New research has found a way of identifying bacterial or viral infections – a breakthrough that could stem the problem of antibiotic resistance
Researchers from The University of Queensland and Imperial College London have developed a method to distinguish viral and bacterial infections in children, which will save lives and reduce antibiotic use.
”Most children with a fever have a self-resolving viral infection like a flu, but a small number have life-threatening bacterial infections such as meningococcal disease,” Dr Coin said.
“Our method will prevent the unnecessary prescription of antibiotics to children with viral infections, and ensure dangerous bacterial infections don’t go undetected.”
Dr Coin said previous studies had suggested that specific infections could be identified by the pattern of genes activated by the fever.
“We analysed the gene patterns in the blood of children presenting with a fever at some hospitals in the UK, Spain, the Netherlands and the US between 2009 and 2013, and discovered two genes that can distinguish bacterial infection from other causes of fever,” he said.
Dr Coin said multidrug-resistant bacteria, or superbugs, were serious cause for concern.

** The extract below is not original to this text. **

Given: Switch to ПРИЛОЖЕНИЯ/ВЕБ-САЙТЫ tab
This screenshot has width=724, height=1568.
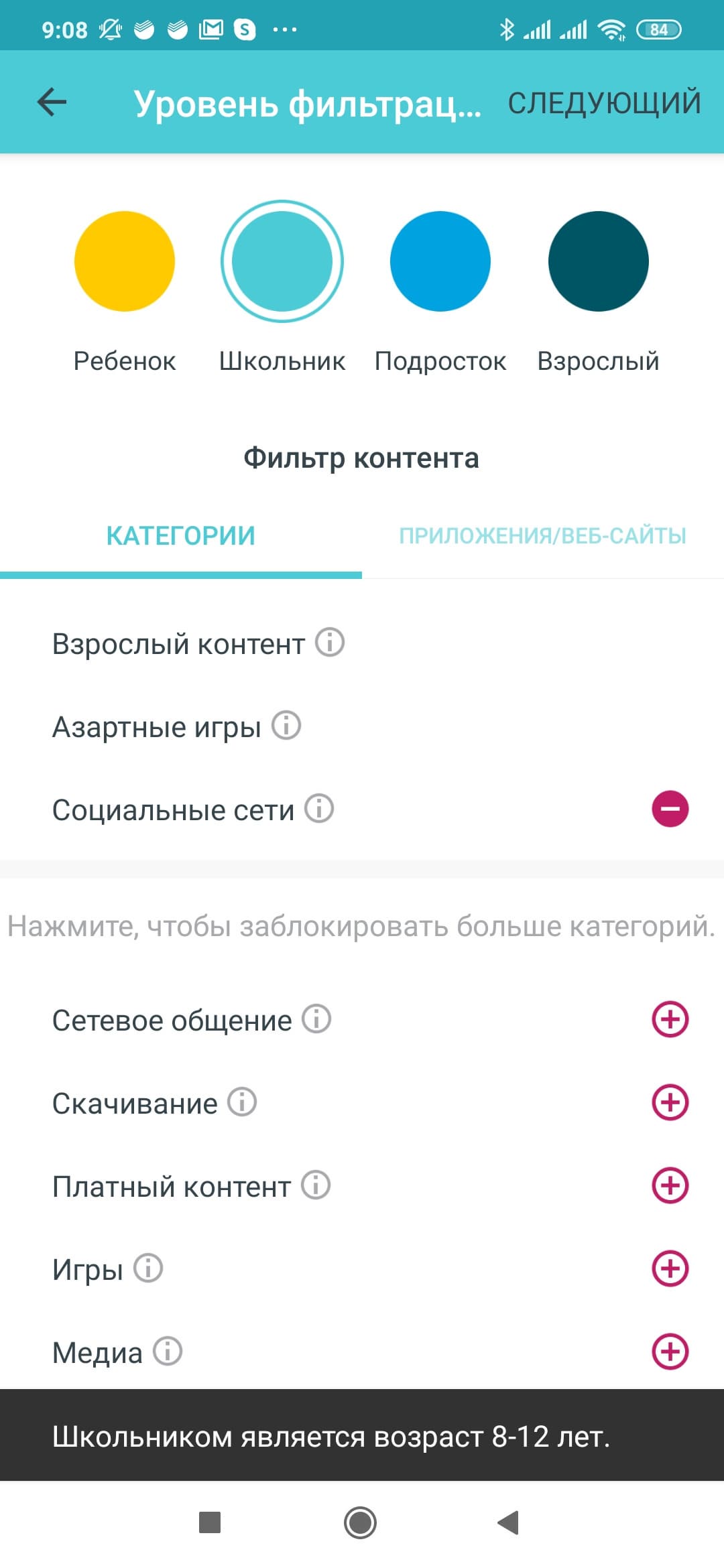Looking at the screenshot, I should 543,536.
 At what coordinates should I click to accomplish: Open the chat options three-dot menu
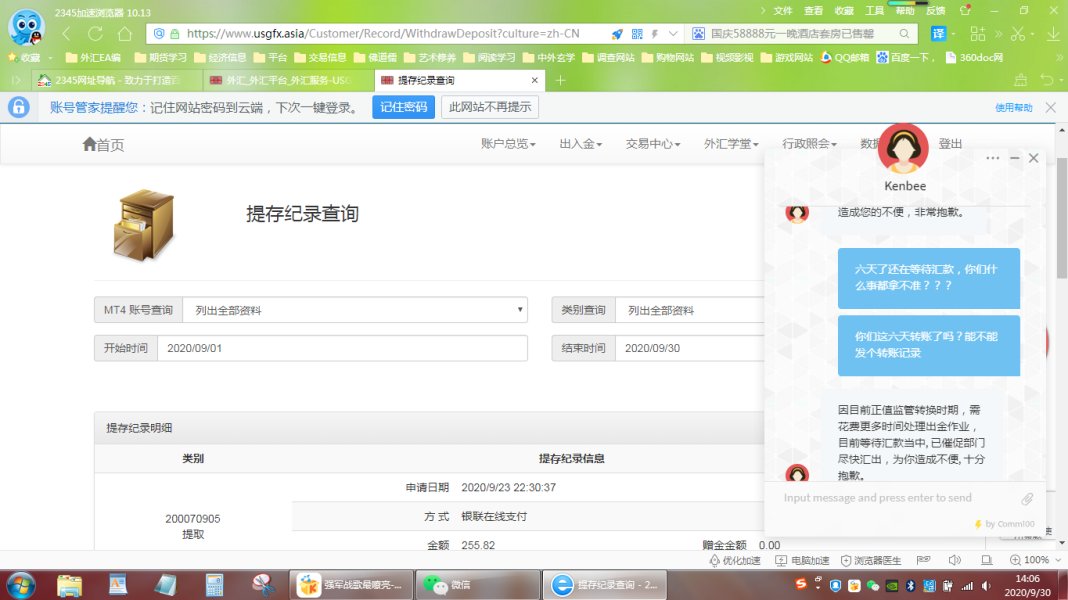[992, 158]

“Unless we tackle this problem, by 2050 superbugs could be claiming the lives of 10 million people each year,” he said.
“Over-prescription of antibiotics is significantly contributing to the rise of superbugs, so this discovery is a major breakthrough in this serious global challenge.
“The biomarker we discovered has the potential to diagnose other childhood diseases, including lupus and juvenile arthritis.”
The research team will seek to translate the discovery into clinical tests suitable for use in hospitals.
“We need to conduct more research, but we are quite confident we will be able to harness existing DNA sequencing technology to develop a revolutionary low-cost and rapid way to analyse and diagnose infections in children,” Dr Coin said.
This study, published in the Journal of the American Medical Association, was led by Professor Michael Levin of Imperial College London.